食の医学館 「温州ミカン」の解説
うんしゅうみかん【温州ミカン】
《栄養と働き》
ふつうミカンといえば、温州(うんしゅう)ミカンをさしますが、原産は東南アジアで、遣唐使が中国の温州から持ち帰ったことから、この名がついたとか。江戸時代には、ミカン船で財をなした紀伊国屋文左衛門(きのくにやぶんざえもん)の逸話も残されるなど、広く普及しました。現在の温州ミカンは、日本で改良された独特のもので日本の特産として知られ、冬の味覚を代表するくだものとなっています。
○栄養成分としての働き
ミカンの特徴はビタミンCが豊富なことで、1日3~4個を食べれば、成人1日の所要量をとることができます。ビタミンCには抗酸化作用のほか、体の免疫機能を高める働きがあり、かぜやインフルエンザの予防にうってつけです。

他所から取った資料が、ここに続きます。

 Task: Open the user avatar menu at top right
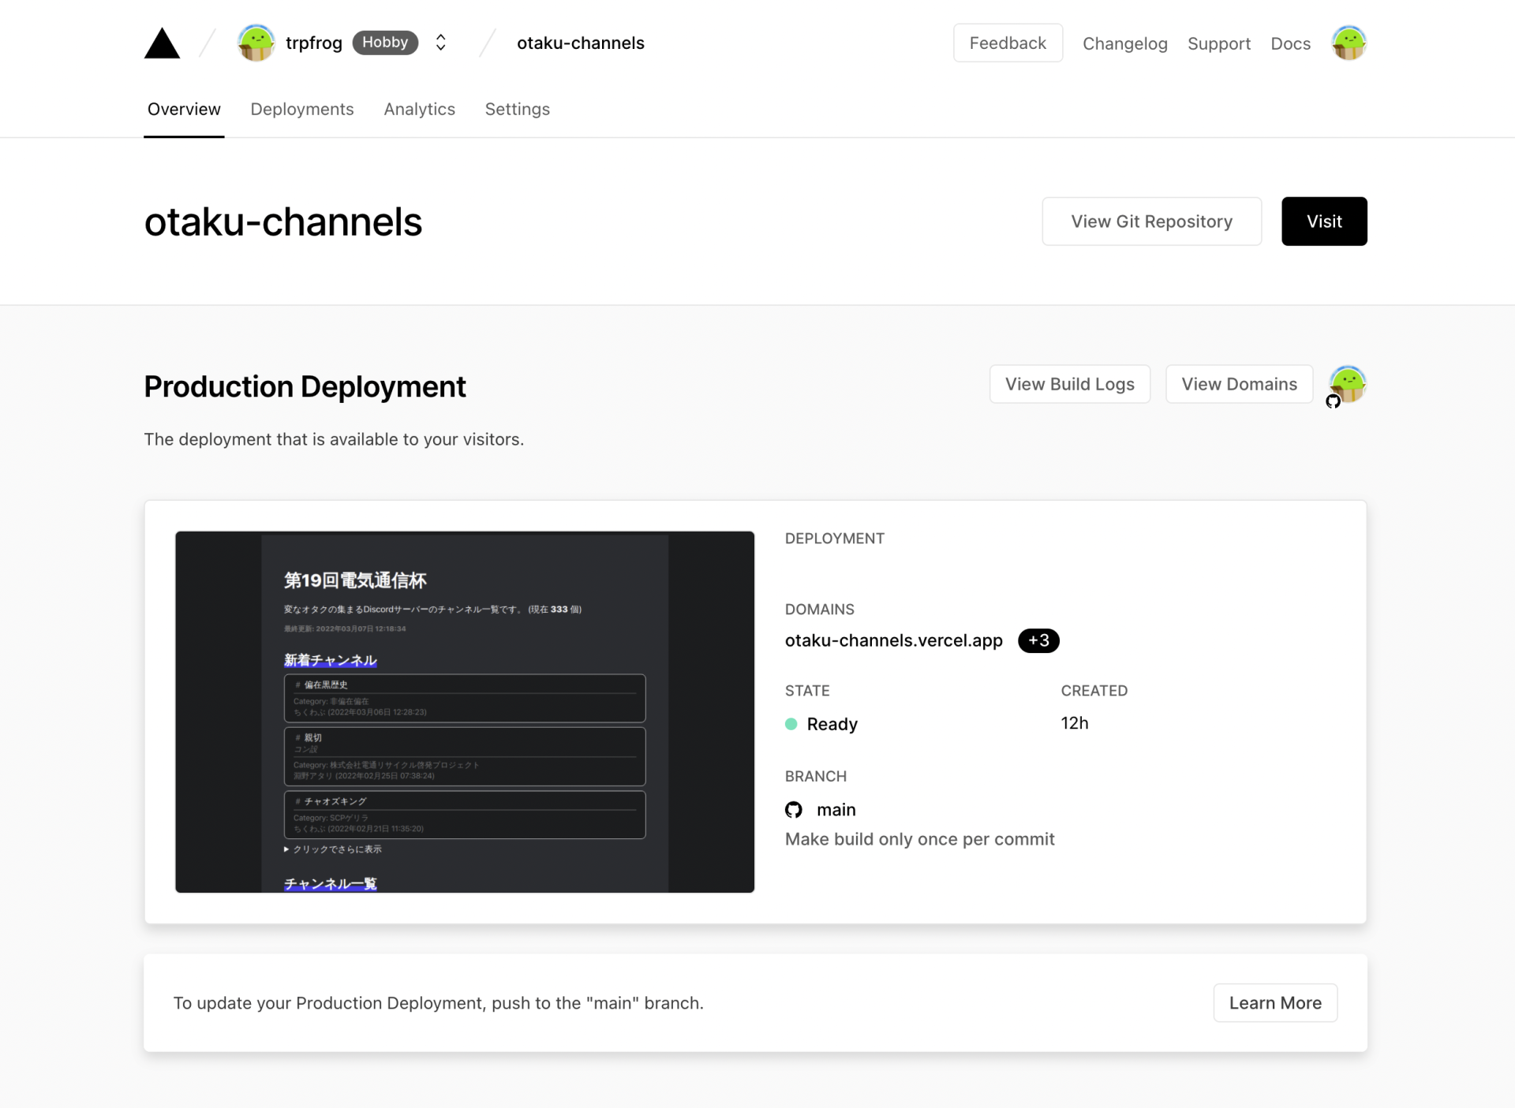pyautogui.click(x=1349, y=43)
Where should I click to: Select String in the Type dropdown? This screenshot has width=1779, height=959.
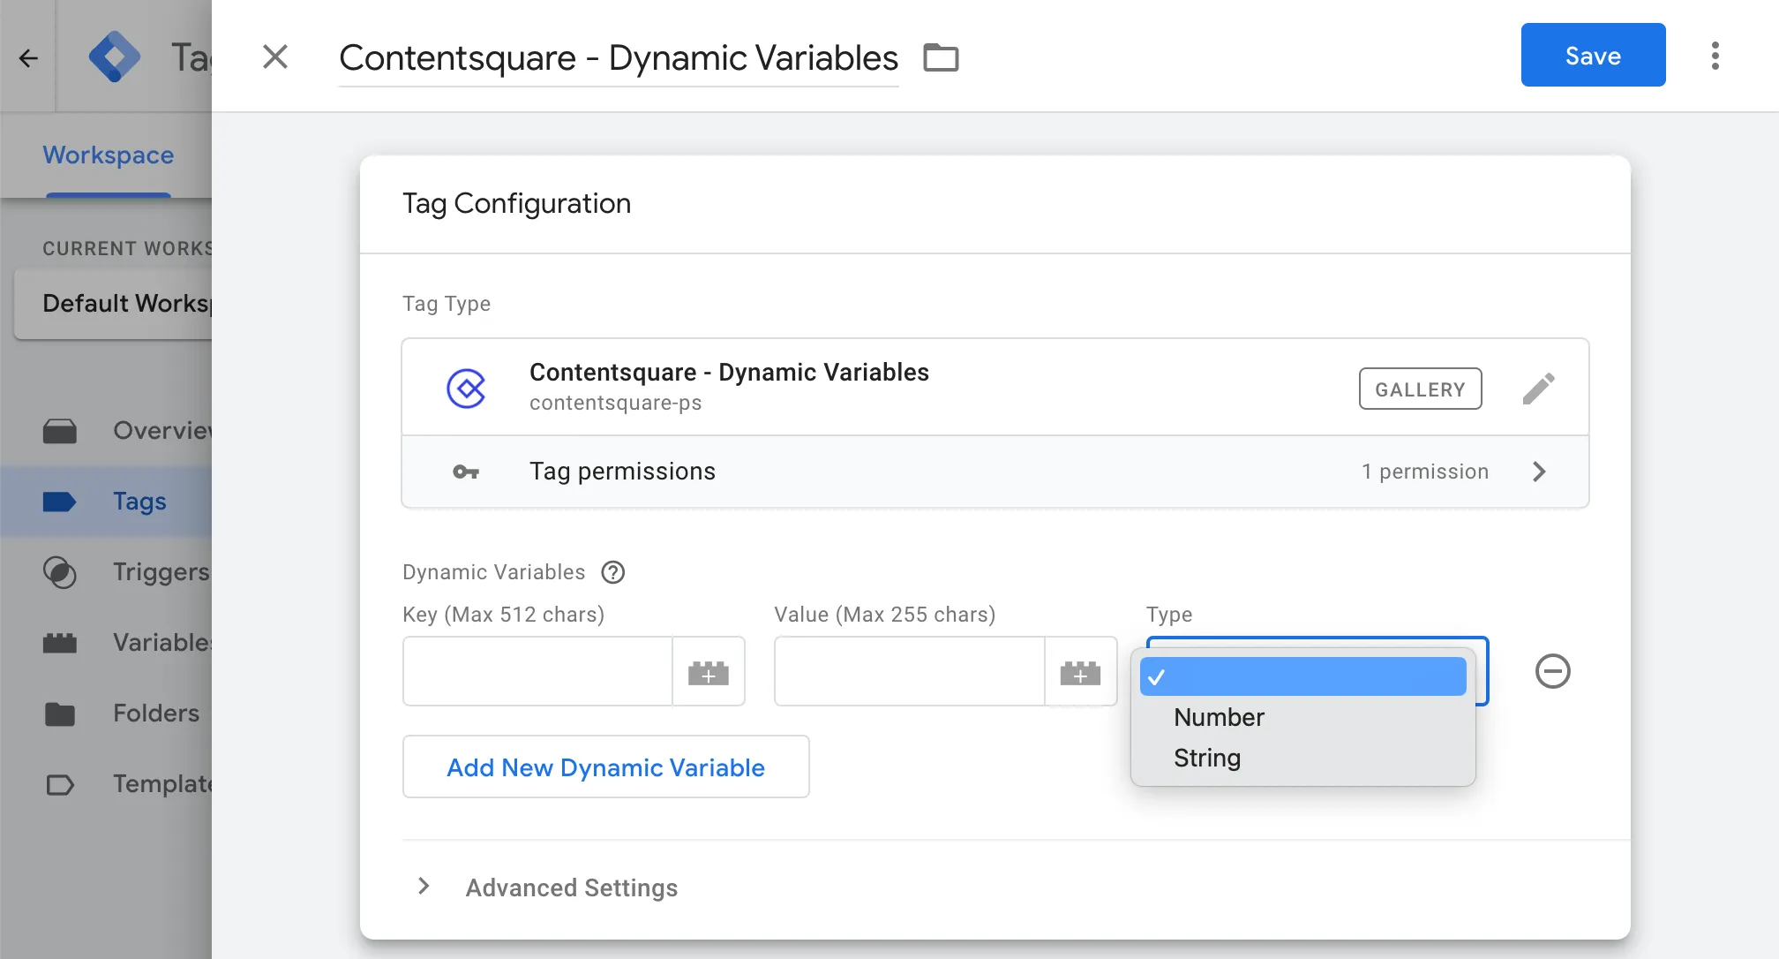click(1207, 758)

また、ミカンの色のもとであるβ(ベータ)―クリプトキサンチンにも抗酸化作用があることがわかっています。
さらにミカンに含まれるフラボノイド、テルペノイドなどが、発がん物質の活性化を阻害するばかりでなく、活性化した発がん物質を排出します。ミカンの袋には食物繊維のペクチンが多く、また袋や皮の内側についている白いすじには、ビタミンB・C、フラボノイドが含まれています。フラボノイドは毛細血管を強くして、高血圧や脳出血を防止するので、袋ごと食べれば、便秘(べんぴ)解消、生活習慣病予防になります。
ミカンの酸味であるクエン酸が老廃物を体内に残さないようにするので、疲労回復に有効なのは、いうまでもありません。